Local food security:

something everyone should take seriously    

Food is the foundation for our families and communities. Once fed, a person can work on whatever else it takes to secure a home and general well-being. Yet how much do we know about how food comes to us? How secure are our supplies? How nutritious is our food? Can everyone afford what they need? For some, abundance comes easily, less so for others. How might food security change if one's job is lost, pension reduced or the price of fuel rises?
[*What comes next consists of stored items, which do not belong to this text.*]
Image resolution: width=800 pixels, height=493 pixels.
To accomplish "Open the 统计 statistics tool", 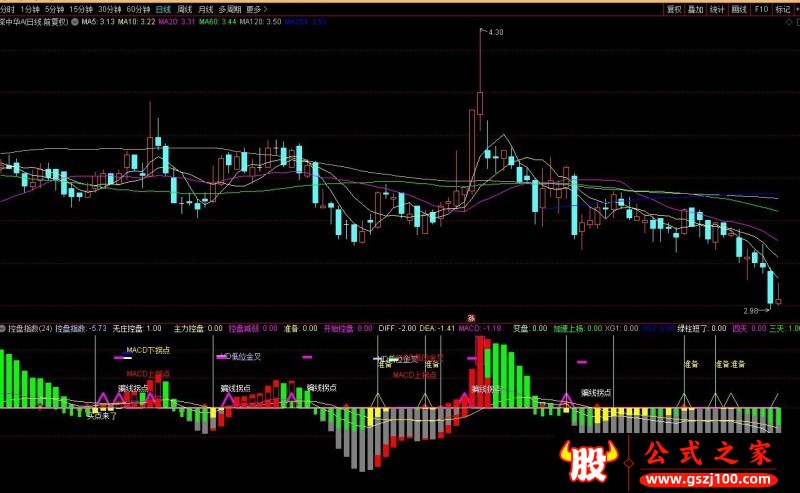I will 717,8.
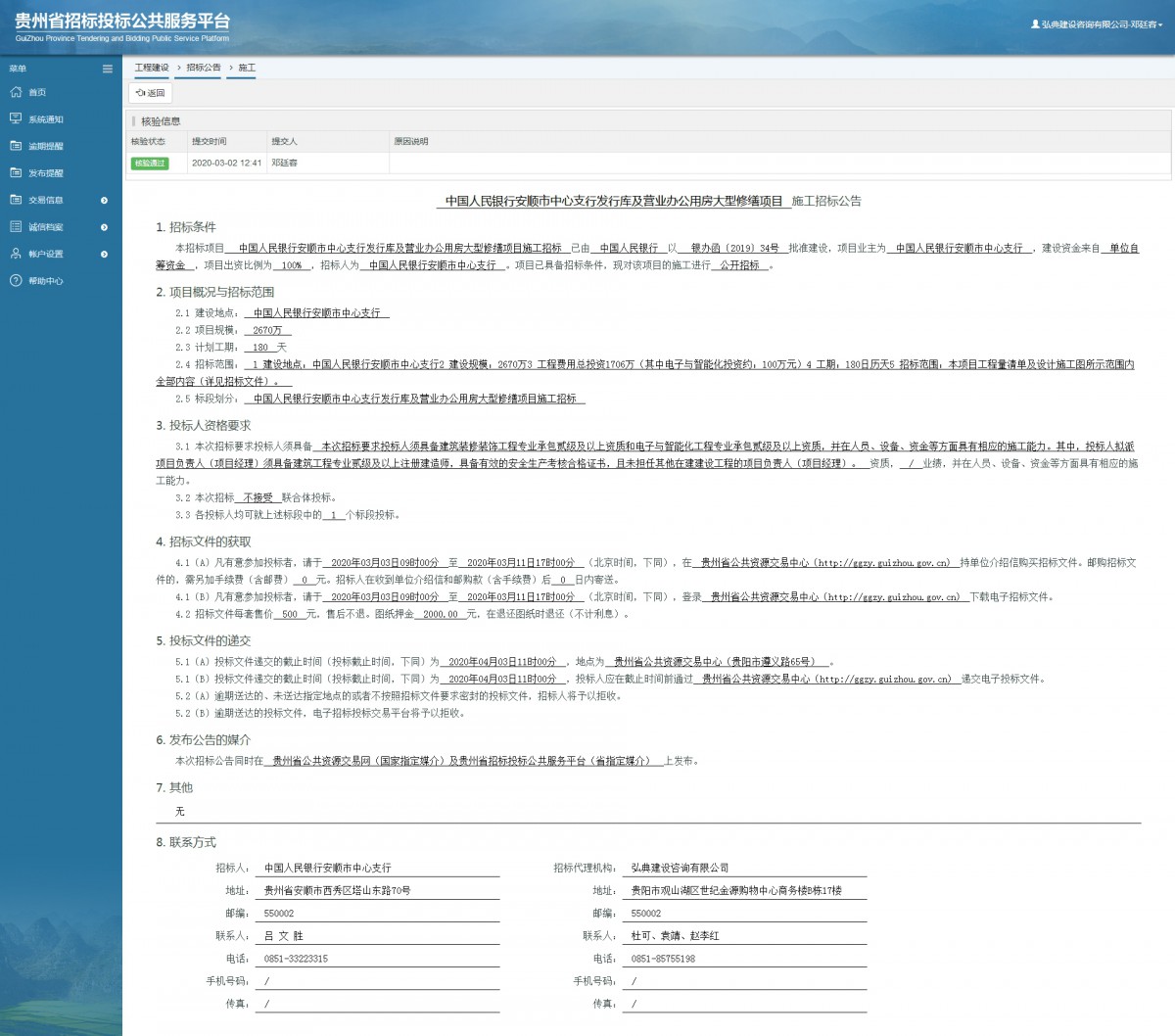Click the 诚信档案 list icon
The width and height of the screenshot is (1175, 1036).
16,226
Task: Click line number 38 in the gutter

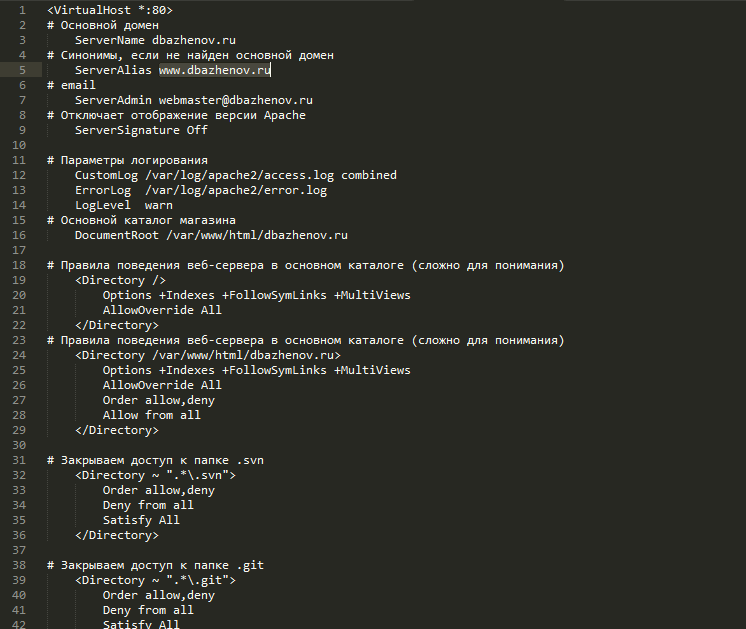Action: 19,565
In this community, Food Core LGL (Leeds, Grenville, Lanark) is an initiative to establish a Food Charter for the region. Other communities have already developed such charters. What can and should our food system deliver? Samples of such Charters can be seen at: http://www.foodcorelgl.ca/

There is a tradition in some societies whenever decisions are being made, to consider the interests of the next seven generations. For the modern world to do the same would mark our passage to maturity. As a modest start let's consider the life time of today's children. Nobody, who has looked at the supply statistics, expects abundant cheap energy to be available for another 70 years. Food grown thousand of miles away will be expensive, and long-distance transport has always challenged nutritional quality. A secure local food system could be a better insurance and retirement plan than traditional plans, which require the economic system to grow forever.
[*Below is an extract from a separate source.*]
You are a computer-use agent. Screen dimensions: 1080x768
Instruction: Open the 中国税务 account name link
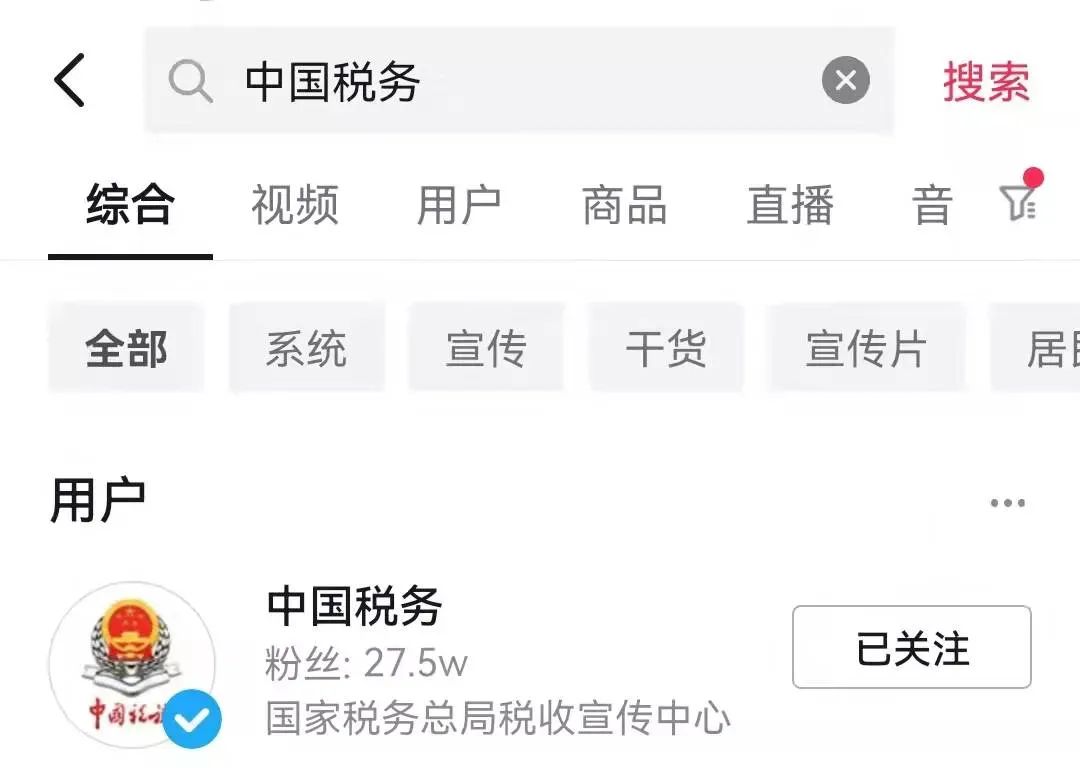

The Giving Harvest is a local initiative aiming to establish such insurance by engaging the local community in various aspects of the food system. Similar efforts can be made anywhere. One step will be to harvest and distribute fruit from untended trees. During planting season, The Giving Harvest will make young trees available to expand the area's food forest. Much more can follow.

In a cold climate, a home built without a heating system would be seen as incomplete. As transport fuels become expensive, a home built without a food system will be considered equally incomplete. Such domestic ecosystems can be built for individual homes, for towns and even cities. Shanghai with over ten million people has a long tradition of being fed by "Wet Markets" where each morning, local area farmers bring in the city's daily food needs.
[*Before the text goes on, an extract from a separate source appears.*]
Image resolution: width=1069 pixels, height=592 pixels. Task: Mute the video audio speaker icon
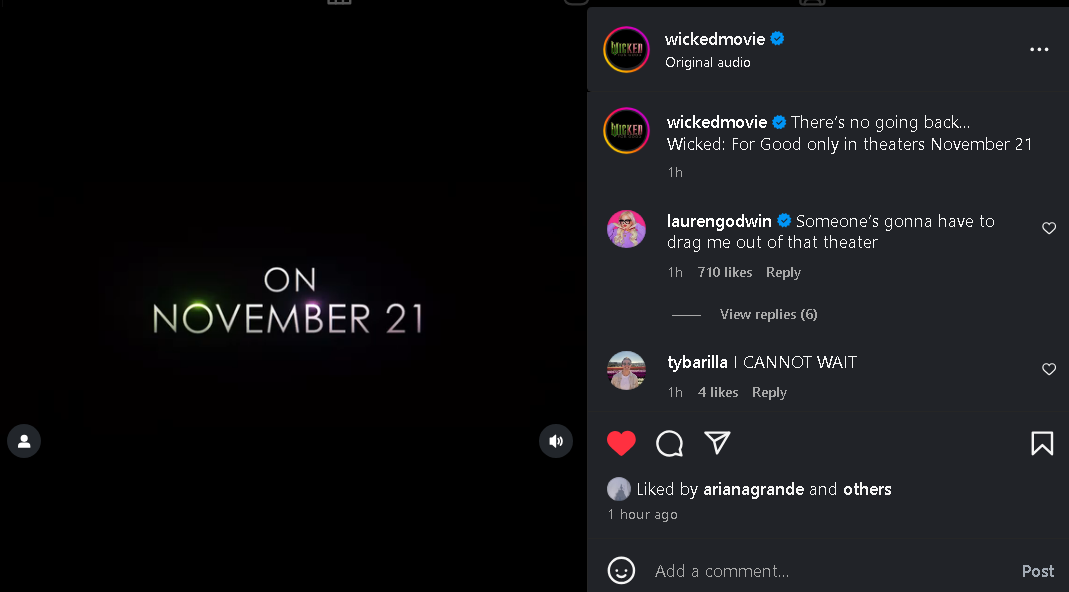(556, 441)
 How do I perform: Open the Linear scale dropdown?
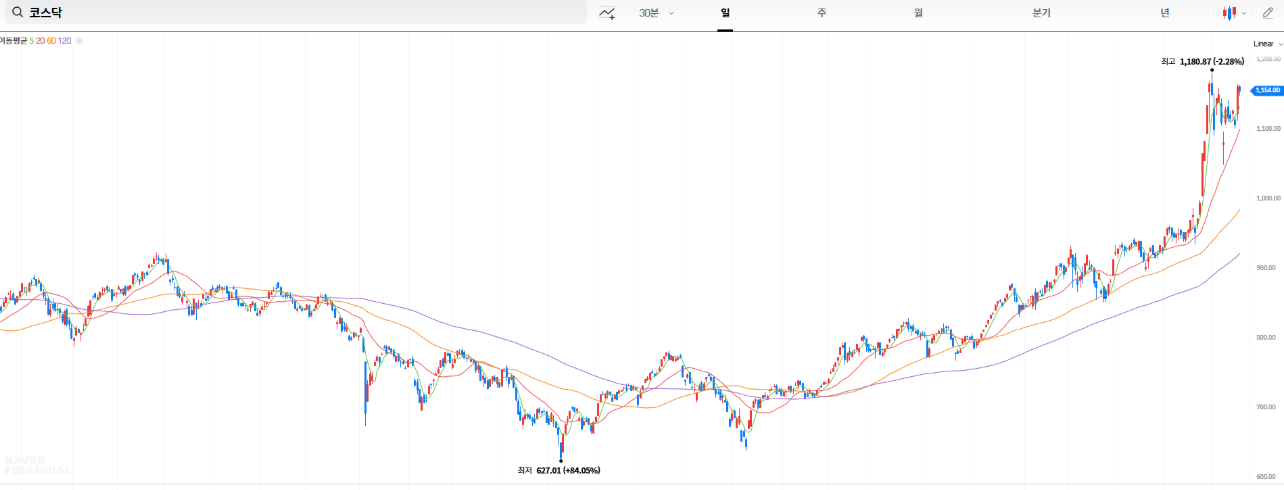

Local food security doesn't mean cutting bananas and oranges out of our diets. It involves learning how to supply those nutritional needs locally so that, if such foods do become scarce, we can still thrive.

Fortunately, in most inhabited areas, everything that we need to grow and maintain healthy bodies and strong minds can be grown close to home.

Local food systems provide local jobs and opportunities for people to grow their own food. Among the factors that determine health, having a job – an opportunity to contribute in exchange for what one needs – is as critical as quality nutrition, secure housing, close family and friends and self-determination.

Agriculture is a living process. Where human attention and effort are applied to growing food, rather than using machines and chemicals, yield per acre goes up, as does soil quality.

It takes time to learn how to grow, harvest and preserve food crops and to develop the distribution systems to feed a community well. Most communities are fortunate to have local growers already pioneering mature food systems. "Local Flavour" and other such initiatives are emerging in many places and would benefit from your encouragement.

The same sort of thinking that brings us local food could go on to fix up our homes so that they keep warm with the power of sunshine and cool with natural shade, reducing further the need for expensive, imported energy. But that's for another article.